It’s incredibly hard for already tapped out machine learning and data science teams to scale. They are now not only being overloaded with LLM demands, but face being hamstrung with LLM decisions that may risk future headaches and maintenance, all while juggling existing predictive models and production processes. It’s a recipe for production madness.
This is all exactly why we’re announcing our expanded AI production product, with generative AI, to enable teams to safely and confidently use LLMs, unified with their production processes. Our promise is to enable your team with the tools to manage, deploy, and monitor all your generative and predictive models, in a single production management solution that always stays aligned with your evolving AI/ML stack. With the 2023 Summer Launch, DataRobot unleashed an “all-in-one” generative AI and predictive AI platform and now you can monitor and govern both enterprise-scale generative AI deployments side-by-side with predictive AI. Let’s dive into the details!
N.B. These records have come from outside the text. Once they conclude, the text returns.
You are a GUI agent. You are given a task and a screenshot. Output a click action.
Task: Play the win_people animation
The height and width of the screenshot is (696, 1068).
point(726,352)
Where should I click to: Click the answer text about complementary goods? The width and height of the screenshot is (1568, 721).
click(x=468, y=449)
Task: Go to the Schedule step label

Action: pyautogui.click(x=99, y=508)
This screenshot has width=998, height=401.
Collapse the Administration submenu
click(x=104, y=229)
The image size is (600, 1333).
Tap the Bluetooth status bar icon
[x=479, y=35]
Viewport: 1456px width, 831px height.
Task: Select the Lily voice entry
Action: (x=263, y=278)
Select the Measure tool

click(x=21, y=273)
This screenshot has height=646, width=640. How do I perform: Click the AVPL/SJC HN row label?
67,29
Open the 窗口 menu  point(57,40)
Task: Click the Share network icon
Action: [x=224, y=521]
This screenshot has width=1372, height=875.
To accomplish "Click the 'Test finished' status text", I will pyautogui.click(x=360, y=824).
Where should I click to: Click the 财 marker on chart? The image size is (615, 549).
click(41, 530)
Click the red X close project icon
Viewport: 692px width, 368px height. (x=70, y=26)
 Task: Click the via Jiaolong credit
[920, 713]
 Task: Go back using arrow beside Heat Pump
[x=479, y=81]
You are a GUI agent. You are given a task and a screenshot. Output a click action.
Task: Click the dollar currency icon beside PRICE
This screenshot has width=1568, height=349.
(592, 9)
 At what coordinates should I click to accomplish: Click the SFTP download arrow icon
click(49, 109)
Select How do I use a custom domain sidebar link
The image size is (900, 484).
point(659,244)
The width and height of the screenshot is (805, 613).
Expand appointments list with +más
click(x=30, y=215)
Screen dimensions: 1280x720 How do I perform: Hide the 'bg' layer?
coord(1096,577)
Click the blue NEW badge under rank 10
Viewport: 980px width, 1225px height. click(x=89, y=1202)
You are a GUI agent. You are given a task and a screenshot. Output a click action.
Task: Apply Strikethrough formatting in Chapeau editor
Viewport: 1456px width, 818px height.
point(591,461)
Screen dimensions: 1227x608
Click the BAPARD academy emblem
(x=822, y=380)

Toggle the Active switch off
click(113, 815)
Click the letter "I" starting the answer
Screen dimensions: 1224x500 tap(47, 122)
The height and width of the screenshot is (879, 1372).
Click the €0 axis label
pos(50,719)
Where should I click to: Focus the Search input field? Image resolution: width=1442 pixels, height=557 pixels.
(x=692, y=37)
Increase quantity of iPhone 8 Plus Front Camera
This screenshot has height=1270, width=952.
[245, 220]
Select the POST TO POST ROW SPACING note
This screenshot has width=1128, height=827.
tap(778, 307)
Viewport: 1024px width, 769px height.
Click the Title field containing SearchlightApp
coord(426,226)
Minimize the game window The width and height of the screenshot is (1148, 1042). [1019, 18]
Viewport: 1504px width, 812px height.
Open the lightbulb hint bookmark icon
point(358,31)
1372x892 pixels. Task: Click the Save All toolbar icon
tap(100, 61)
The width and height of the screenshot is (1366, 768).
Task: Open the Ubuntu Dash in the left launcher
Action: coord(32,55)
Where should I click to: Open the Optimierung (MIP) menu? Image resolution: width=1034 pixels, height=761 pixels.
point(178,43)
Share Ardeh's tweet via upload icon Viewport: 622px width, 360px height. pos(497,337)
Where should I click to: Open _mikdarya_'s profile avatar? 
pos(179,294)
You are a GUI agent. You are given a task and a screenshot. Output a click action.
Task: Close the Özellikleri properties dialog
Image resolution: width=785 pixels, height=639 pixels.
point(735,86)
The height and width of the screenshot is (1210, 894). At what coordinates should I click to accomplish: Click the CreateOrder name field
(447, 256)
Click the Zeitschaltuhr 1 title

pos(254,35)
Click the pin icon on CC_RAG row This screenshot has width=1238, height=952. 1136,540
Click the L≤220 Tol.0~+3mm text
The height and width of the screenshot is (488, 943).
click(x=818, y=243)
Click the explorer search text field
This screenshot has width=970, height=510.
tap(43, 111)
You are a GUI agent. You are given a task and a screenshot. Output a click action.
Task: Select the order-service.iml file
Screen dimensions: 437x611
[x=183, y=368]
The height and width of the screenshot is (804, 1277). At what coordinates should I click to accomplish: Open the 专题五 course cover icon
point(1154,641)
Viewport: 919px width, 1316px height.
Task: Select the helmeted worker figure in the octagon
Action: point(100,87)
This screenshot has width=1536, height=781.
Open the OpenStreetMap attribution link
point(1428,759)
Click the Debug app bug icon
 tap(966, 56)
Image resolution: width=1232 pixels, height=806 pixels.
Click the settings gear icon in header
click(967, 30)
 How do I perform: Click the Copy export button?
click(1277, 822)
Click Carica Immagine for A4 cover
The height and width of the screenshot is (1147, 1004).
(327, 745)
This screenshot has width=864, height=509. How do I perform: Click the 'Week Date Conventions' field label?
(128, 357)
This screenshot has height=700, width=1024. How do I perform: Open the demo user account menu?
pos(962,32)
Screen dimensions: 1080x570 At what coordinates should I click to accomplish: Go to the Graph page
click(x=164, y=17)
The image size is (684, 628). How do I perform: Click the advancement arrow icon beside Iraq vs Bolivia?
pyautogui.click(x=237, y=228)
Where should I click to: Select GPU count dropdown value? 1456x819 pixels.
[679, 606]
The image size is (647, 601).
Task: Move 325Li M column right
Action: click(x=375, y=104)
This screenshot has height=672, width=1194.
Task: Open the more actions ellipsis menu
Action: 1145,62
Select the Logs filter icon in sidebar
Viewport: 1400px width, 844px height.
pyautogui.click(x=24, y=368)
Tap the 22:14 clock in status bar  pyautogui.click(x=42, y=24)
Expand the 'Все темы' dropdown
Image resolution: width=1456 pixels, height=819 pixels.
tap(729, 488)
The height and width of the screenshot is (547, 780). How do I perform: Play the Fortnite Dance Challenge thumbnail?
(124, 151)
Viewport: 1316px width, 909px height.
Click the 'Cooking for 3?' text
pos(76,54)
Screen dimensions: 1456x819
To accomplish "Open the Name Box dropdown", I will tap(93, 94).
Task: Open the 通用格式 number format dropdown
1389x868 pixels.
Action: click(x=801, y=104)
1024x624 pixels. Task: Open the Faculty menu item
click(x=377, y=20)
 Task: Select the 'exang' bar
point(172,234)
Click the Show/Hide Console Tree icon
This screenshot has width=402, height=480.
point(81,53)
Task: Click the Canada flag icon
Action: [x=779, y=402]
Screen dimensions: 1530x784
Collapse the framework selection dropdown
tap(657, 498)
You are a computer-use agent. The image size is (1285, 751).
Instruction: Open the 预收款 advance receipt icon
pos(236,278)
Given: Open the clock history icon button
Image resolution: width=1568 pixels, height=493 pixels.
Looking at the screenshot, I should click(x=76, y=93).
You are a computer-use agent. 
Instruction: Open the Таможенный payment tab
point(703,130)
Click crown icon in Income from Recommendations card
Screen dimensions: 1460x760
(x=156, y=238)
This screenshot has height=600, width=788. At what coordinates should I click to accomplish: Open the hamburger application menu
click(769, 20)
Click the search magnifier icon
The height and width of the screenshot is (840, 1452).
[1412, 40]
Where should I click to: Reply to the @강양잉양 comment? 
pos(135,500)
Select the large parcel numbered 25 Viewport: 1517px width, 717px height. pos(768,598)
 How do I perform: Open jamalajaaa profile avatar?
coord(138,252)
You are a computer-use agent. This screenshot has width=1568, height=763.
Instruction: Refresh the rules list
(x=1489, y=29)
AI Teams Must Address the LLM Confidence Problem
Unless you have been hiding under a very large rock or only consuming 2000s reality TV over the last year, you’ve heard about the rise and dominance of large language models. If you are reading this blog, chances are high that you are using them in your everyday life or your organization has incorporated them into your workflow. But LLMs unfortunately have the tendency to provide confident, plausible-sounding misinformation unless they are closely managed. It’s why deploying LLMs in a managed way is the best strategy for an organization to get real, tangible value from them. More specifically, making them safe and controlled in order to avoid legal or reputational risks is of paramount importance. That’s why LLMOps is critical for organizations seeking to confidently drive value from their generative AI projects. But in every organization, LLMs don’t exist in a vacuum, they’re just one type of model and part of a much larger AI and ML ecosystem.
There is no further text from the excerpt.